→ EXERCISE REQUIREMENTS:
Only the lines from the one containing "At what coordinates" through the end of the data are wanted, reproduced exactly and without pictures.
Start of THE INPUT
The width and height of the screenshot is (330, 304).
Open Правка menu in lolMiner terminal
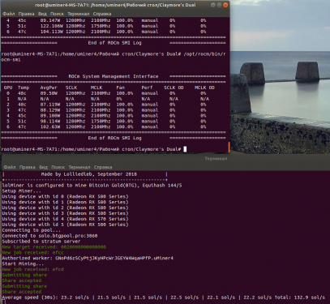pos(28,167)
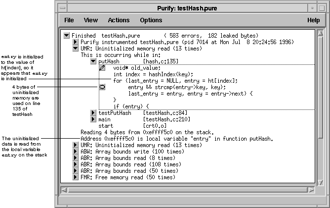The width and height of the screenshot is (330, 208).
Task: Expand ABW Array bounds write entry
Action: [x=76, y=152]
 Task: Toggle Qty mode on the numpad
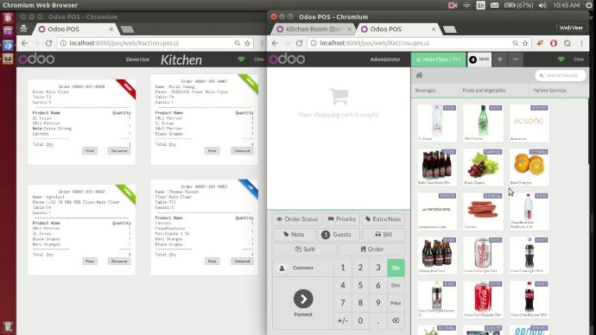[396, 268]
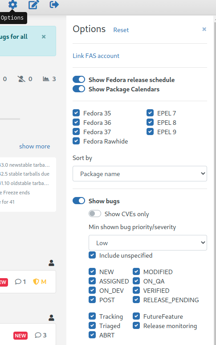Uncheck the EPEL 7 checkbox
Viewport: 216px width, 345px height.
tap(150, 113)
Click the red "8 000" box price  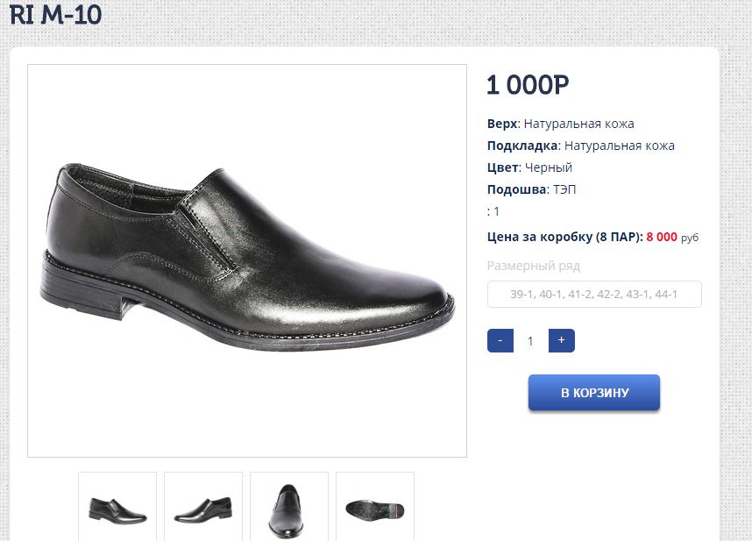[662, 237]
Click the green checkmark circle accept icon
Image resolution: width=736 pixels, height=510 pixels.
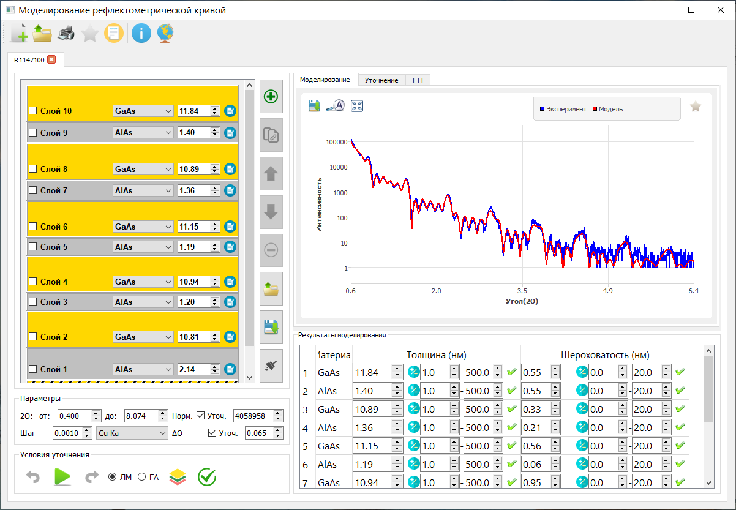(207, 476)
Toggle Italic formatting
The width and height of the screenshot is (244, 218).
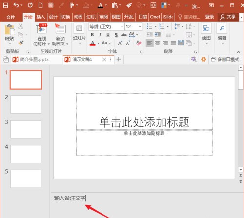click(x=100, y=35)
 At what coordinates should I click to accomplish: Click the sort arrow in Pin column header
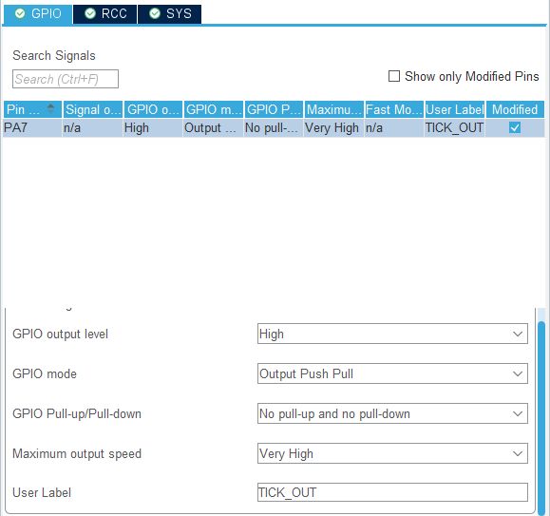tap(51, 108)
End of THE INPUT
→ RESULT FOR THIS EXERCISE:
 At what coordinates should I click to accomplish: Click the sort arrow in Pin column header
tap(51, 108)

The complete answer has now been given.